Full Disk Encryption
In the Mac and PC worlds,
several solutions are offered for full disk encryption, including a few
native ones, even on the OS itself (such as Bitlocker on Windows Vista).
Unfortunately, the native options are not as widely available on mobile
operating systems, which offer little or no solutions for full disk
encryption by default. The current security climate will probably change
this in the near future, as mobile operating systems will likely
embrace the large corporate user base and the data-protection standards
it requires, rather than force users to bypass their security teams by
using mobile devices in an insecure manner.

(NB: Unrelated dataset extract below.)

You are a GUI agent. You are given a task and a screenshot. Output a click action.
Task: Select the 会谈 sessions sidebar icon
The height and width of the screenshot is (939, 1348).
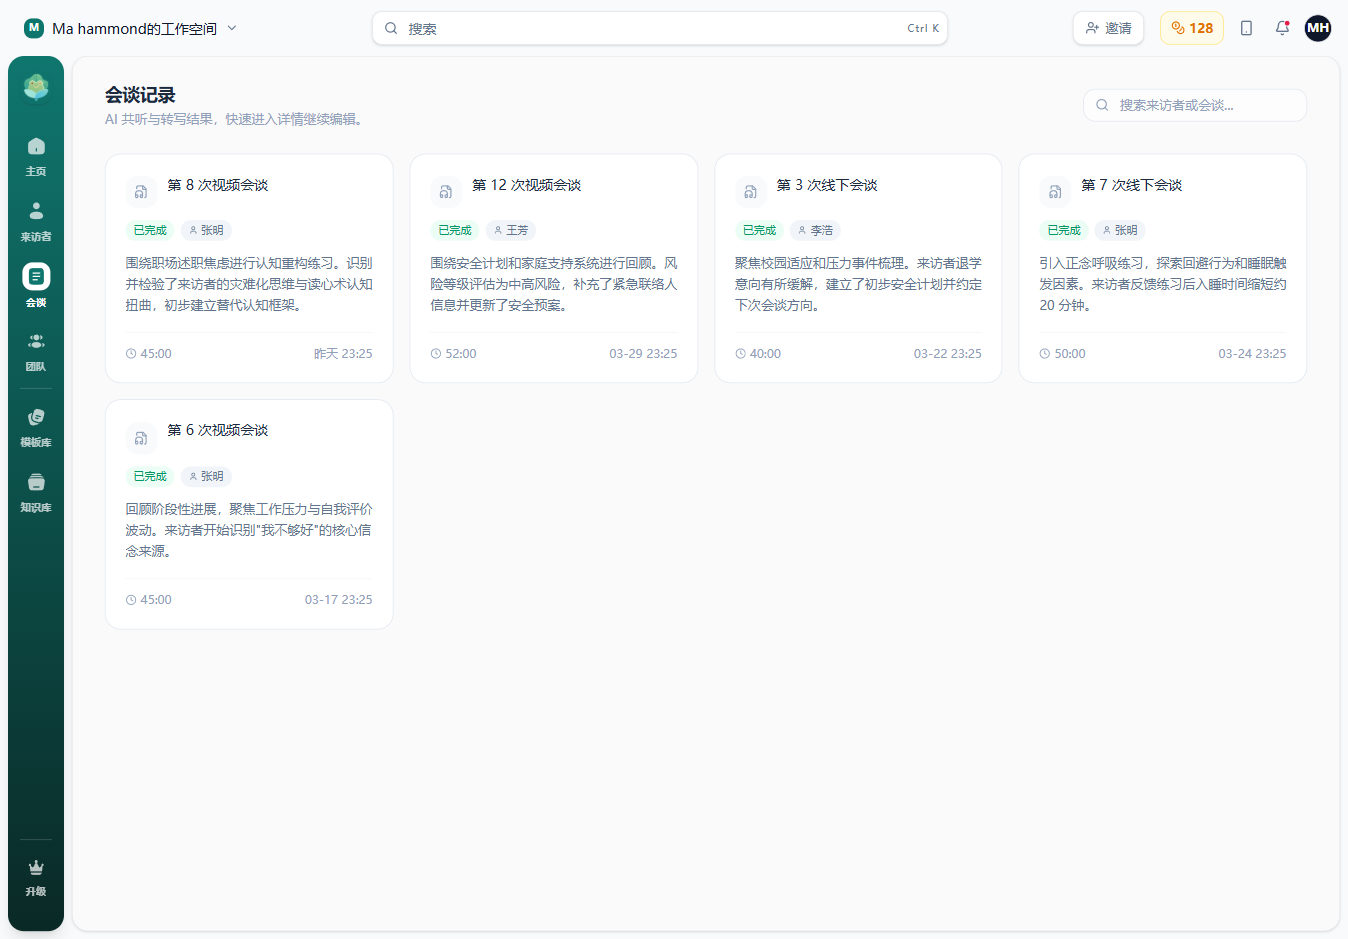(x=36, y=286)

However, in the short term,
users have limited support for full disk encryption, and must rather
rely on file or e-mail encryption only, as discussed in the next two
sections.
E-mail Encryption
Outside of full disk
encryption, e-mail encryption is probably the next best thing.
Eighty-five percent of the contents a user would want to encrypt on
their mobile operating system is probably e-mail. Of the remainder, ten
percent would be e-mail attachments downloaded to the OS in the form of
Word, PDF, and Excel documents and five percent would be the storage of
authentication credentials.
Although
all or most mobile phones support Transport Layer Security (TLS)/Secure
Sockets Layer (SSL) for transmission security, with HTTP, IMAP/POP3,
and SMTP, most of them do not support local encryption of stored e-mail.
Encryption for locally stored e-mail is important for several reasons.
For example, a user may feel secure that their e-mail is passing public
communication channels over a TLS tunnel, but if their device were to be
stolen, the downloaded e-mail on the device would sit in clear text and
in the hands of a malicious person. The need to encrypt locally stored
e-mail is obvious—a lost or stolen mobile device could expose plenty of
sensitive information sitting in one’s Inbox. Furthermore, the few
seconds someone “borrows” your phone to make a call could be enough time
for a motivated attacker to forward all the e-mail from your phone to a
system they control. Unfortunately, none of the most popular mobile
operating systems provide native support for local e-mail. BlackBerry
devices do offer the best non-native support via the integration of
Pretty Good Privacy (PGP). PGP is a popular e-mail encryption tool used
on PCs. Using PGP Universal within a BlackBerry enterprise, users can
encrypt the contents of an e-mail similar to how it is performed on a
PC. Although the use and integration of PGP Universal on BlackBerry
Enterprise Servers is not a quick exercise, it does give the corporate
enterprise the option to offer the same level of at-rest security
protection of e-mail as in the PC world. In addition to PGP, S/MIME is
supported on BlackBerry and Windows Mobile as well.
Note
More
information can be found on integrating PGP or S/MIME to encrypt the
actual contents of e-mail (e-mail at rest, not e-mail in transit) on a
local BlackBerry device on the BlackBerry website .
File Encryption
The last category we
discuss under the encryption umbrella is file encryption. A wider amount
of support for file encryption, as opposed to e-mail encryption, is
provided from the major mobile operating systems. Specifically,
BlackBerry, Windows Mobile 6.1, and iPhone (using Keychain) all natively
support local file encryption. Both BlackBerry and Windows Mobile 6.1
seem to offer the most seamless encryption options via the use of their
policy servers. For example, the BlackBerry Enterprise Server has an
option to enable file-level encryption using options on its policy
server. Furthermore, Windows Mobile 6.1 users can encrypt e-mail,
calendars, My Document files/folders, and tasks by enabling the
On-Device Encryption options on the management server.